Personal details
- Born: 8 September 1952 (age 73) Karachi, Sindh, Pakistan
- Spouse: Danial Kasuri
- Alma mater: University of North Carolina St. Joseph's College
- Occupation: Politician

= Fauzia Kasuri =

Pakistani politician (born 1952)

Fauzia Kasuri (فوزیہ قصوری, born September 8, 1952) is a Pakistani politician who was until recently one of the central figures of Pakistan Tehreek-e-Insaf.

== Career ==

=== Pakistan Tehreek-e-Insaf ===
Kasuri is a former member and recent critic of the PTI, a political party in Pakistan. She resigned 2 months before the 2018 Pakistani General Elections. Apart from raising funds for the party, she had been President of the Women's Wing of the party for 17 years and was responsible for building women chapters of the party in Europe, the Middle East and the US. She had been a member of the Manifesto and Constitution Committees of the party and had played a leading role in nurturing the women and youth wings within the party.

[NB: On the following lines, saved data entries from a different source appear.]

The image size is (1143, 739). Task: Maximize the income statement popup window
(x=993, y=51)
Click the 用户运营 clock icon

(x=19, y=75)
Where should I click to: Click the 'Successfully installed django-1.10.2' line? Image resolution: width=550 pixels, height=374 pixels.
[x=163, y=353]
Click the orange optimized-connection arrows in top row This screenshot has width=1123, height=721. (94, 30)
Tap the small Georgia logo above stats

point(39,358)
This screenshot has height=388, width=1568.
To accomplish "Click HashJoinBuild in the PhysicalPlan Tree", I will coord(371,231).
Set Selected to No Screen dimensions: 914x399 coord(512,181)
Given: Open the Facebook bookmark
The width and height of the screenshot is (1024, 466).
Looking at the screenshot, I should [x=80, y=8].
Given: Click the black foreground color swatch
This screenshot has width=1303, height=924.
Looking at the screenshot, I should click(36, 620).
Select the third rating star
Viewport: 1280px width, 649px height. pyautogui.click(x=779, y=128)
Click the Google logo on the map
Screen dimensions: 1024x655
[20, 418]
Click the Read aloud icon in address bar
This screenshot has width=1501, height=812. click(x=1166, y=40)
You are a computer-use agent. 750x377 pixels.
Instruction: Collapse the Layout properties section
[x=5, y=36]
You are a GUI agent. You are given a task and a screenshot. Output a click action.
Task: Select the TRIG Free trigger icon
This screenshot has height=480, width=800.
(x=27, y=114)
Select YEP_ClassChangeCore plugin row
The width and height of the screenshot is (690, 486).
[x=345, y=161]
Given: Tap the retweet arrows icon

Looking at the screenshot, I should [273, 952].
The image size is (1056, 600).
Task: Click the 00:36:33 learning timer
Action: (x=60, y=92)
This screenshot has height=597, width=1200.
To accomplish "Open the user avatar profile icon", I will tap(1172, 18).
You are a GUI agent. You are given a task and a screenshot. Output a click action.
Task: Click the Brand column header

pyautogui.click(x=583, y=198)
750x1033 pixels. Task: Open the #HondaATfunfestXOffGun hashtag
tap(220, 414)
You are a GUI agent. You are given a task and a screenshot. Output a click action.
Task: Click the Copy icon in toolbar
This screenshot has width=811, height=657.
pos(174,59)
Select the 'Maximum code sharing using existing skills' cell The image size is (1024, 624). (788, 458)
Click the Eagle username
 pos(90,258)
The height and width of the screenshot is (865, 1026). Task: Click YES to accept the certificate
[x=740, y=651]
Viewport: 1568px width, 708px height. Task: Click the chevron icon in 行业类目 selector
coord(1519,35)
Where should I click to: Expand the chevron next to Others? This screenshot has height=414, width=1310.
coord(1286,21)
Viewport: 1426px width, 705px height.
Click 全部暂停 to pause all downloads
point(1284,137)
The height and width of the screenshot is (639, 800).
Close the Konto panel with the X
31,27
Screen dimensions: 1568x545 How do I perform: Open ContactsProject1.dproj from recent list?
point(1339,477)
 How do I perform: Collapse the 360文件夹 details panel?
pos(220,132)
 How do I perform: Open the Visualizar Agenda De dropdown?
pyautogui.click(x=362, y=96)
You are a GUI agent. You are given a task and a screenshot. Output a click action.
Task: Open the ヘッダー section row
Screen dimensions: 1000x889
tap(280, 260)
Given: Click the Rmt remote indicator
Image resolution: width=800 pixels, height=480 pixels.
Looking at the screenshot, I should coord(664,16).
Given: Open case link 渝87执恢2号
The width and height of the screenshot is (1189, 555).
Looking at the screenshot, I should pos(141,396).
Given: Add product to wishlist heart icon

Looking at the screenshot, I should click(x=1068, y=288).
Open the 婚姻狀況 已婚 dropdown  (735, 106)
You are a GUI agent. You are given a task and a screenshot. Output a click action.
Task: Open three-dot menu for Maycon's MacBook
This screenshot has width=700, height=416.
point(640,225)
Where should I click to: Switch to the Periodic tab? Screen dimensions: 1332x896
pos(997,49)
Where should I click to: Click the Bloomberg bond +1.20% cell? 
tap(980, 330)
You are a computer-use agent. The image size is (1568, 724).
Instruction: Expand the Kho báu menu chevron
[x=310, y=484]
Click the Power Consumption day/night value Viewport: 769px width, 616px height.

She was a long time volunteer for the Shaukat Khanum Memorial Cancer Hospital and Research Center, involved in international fund raising for the charity. Kasuri also had a long track record of fund raising for the Imran Khan. Having been affiliated with many social causes like SOS and the Layton Rahmatullah Benevolent Trust, she is also on the board of I-Care Foundation in Pakistan and was a leading figure for the relief work with the internally displaced persons from Waziristan.

==Personal life and education==
Fauzia Kasuri was born in Karachi, Pakistan. She studied at the Karachi American School and St Joseph's College, graduating with a Bachelor of Arts degree from the University of Karachi. She later joined the MBA program at the University of North Carolina, studying economics and statistics.